In every stage of these Oppressions We have Petitioned for Redress in the most humble terms: Our repeated Petitions have been answered only by repeated injury.

Yet another of the catechetical conditions is that “there is certain, grave, and prolonged violation of fundamental rights.” To be sure this condition has existed for a prolonged period of time in the United States. If the regime adds a new grievance to the list, namely blocking us from exercising the Article V convention option, to which we have a constitutional right; then we could undertake armed insurrection in good conscience. Armed revolution is justifiable only in extremis, after the regime is put clearly in the wrong.

Another of the catechetical conditions is that there be “well-founded hope of success.”  Such a hope will certainly be enhanced to the extent that we take the moral high ground at the outset, and maneuver the regime into taking the low ground by being the first to use the sword.

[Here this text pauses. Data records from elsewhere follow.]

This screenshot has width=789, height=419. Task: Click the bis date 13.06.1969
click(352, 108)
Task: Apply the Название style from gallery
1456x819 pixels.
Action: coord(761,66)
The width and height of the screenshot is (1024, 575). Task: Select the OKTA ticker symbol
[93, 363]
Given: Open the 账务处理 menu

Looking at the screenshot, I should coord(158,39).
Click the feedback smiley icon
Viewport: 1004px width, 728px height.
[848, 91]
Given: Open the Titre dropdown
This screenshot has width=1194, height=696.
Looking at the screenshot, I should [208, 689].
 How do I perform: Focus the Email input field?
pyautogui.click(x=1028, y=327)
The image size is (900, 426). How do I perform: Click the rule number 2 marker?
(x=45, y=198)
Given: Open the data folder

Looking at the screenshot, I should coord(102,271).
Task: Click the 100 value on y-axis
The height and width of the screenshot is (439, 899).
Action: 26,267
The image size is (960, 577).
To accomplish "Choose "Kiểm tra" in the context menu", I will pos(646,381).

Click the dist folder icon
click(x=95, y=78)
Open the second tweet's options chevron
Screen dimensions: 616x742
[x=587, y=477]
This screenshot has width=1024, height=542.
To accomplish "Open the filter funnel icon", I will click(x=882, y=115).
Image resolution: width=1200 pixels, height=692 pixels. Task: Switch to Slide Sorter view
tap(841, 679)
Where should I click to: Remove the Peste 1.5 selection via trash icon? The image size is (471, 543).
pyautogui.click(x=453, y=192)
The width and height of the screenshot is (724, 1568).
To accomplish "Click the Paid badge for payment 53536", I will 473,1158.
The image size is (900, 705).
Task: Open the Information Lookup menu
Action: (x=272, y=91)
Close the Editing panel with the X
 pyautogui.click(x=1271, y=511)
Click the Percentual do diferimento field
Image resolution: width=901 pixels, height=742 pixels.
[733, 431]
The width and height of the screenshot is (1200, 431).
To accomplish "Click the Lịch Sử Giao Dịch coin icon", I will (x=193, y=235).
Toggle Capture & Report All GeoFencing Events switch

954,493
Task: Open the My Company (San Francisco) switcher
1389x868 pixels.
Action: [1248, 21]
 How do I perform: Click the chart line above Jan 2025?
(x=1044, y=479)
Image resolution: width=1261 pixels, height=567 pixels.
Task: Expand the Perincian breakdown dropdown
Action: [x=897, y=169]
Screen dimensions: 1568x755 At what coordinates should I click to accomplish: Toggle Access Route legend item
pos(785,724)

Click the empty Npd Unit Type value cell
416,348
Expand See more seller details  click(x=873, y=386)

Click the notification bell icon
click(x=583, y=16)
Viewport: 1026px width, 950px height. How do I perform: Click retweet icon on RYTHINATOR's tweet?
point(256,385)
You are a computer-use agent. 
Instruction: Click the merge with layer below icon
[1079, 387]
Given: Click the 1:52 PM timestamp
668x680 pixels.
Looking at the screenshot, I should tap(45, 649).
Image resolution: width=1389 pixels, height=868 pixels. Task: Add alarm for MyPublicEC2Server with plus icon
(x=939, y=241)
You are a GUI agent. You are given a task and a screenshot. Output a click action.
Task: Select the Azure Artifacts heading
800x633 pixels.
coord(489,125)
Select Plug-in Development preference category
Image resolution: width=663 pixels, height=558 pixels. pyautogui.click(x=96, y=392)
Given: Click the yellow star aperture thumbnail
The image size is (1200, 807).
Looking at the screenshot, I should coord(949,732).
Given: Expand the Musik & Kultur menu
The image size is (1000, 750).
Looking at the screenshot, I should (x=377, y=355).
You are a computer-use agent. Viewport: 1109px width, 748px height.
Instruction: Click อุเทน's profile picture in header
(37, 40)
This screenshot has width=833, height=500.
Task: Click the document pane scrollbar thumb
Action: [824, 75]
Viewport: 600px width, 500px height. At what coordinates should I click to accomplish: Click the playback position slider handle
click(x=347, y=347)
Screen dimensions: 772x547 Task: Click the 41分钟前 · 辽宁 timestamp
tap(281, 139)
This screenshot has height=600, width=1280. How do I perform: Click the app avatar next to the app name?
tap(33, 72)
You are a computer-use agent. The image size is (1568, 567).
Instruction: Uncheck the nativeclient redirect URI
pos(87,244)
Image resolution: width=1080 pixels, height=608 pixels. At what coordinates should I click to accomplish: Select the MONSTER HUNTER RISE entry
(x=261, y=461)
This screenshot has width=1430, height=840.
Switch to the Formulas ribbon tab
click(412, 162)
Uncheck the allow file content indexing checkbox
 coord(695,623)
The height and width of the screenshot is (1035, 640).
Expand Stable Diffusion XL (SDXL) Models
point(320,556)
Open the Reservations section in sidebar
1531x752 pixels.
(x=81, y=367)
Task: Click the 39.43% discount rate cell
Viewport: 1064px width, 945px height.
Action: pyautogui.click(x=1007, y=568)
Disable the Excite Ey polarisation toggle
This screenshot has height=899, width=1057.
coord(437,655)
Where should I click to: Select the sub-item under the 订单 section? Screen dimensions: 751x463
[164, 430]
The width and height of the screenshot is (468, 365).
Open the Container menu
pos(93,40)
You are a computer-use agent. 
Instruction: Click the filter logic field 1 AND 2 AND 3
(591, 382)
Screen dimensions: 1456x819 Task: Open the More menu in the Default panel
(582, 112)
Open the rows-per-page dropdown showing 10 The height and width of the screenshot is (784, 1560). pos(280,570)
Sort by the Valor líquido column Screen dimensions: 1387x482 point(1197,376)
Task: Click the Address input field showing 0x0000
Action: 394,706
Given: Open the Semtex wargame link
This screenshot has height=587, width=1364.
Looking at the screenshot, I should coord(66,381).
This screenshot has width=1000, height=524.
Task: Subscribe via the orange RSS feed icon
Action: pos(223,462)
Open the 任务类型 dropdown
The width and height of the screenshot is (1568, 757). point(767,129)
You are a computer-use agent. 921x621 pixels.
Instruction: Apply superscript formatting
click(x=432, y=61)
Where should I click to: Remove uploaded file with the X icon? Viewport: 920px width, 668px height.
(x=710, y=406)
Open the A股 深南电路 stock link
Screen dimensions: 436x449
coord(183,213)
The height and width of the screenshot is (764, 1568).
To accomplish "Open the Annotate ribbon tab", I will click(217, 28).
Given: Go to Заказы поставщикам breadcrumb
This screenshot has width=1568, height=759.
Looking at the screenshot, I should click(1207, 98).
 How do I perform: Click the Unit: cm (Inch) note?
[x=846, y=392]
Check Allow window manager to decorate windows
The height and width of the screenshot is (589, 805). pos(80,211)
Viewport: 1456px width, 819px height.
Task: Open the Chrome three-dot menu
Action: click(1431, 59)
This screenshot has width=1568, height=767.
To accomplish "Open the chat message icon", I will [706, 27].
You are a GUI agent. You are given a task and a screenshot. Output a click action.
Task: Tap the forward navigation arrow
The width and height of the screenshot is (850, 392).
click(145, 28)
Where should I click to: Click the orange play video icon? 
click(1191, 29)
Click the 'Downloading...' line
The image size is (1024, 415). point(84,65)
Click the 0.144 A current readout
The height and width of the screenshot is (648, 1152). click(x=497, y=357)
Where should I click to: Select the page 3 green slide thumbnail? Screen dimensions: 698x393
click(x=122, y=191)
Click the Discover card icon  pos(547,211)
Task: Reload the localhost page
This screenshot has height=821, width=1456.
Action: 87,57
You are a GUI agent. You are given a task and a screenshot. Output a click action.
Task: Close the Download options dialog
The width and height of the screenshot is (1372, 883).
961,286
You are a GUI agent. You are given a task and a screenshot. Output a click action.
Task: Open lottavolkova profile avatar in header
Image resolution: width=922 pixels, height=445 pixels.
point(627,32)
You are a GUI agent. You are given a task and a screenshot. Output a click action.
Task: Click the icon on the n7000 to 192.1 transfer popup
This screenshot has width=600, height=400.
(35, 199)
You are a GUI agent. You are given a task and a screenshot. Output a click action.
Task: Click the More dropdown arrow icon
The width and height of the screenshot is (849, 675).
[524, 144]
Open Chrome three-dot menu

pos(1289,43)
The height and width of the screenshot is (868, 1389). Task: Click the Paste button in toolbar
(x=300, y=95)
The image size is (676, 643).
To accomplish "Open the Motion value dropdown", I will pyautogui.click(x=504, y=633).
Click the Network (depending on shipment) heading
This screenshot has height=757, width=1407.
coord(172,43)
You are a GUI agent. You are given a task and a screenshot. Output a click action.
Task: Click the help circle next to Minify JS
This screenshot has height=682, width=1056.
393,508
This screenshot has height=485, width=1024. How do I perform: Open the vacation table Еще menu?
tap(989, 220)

Hopefully the extremity – recourse to the sword – can be preempted by peaceful means.  But as President John F. Kennedy put it in 1962:  “Those who make peaceful revolution impossible will make violent revolution inevitable.”[3]


Endnotes

[1] United States v. Windsor, Justice Scalia dissenting, joined by Justice Clarence Thomas and in part by Chief Justice John Roberts.
[2] Samuel Williams, The Natural and Civil History of Vermont, 2 vols. (Burlington VT, Samuel Mills, 1809) 2:395-96.
[3] John F. Kennedy’s Address on the First Anniversary of the Alliance for Progress, White House reception for diplomatic corps of the Latin American republics, March 13, 1962. Public Papers of the Presidents – John F. Kennedy (1962), p. 223.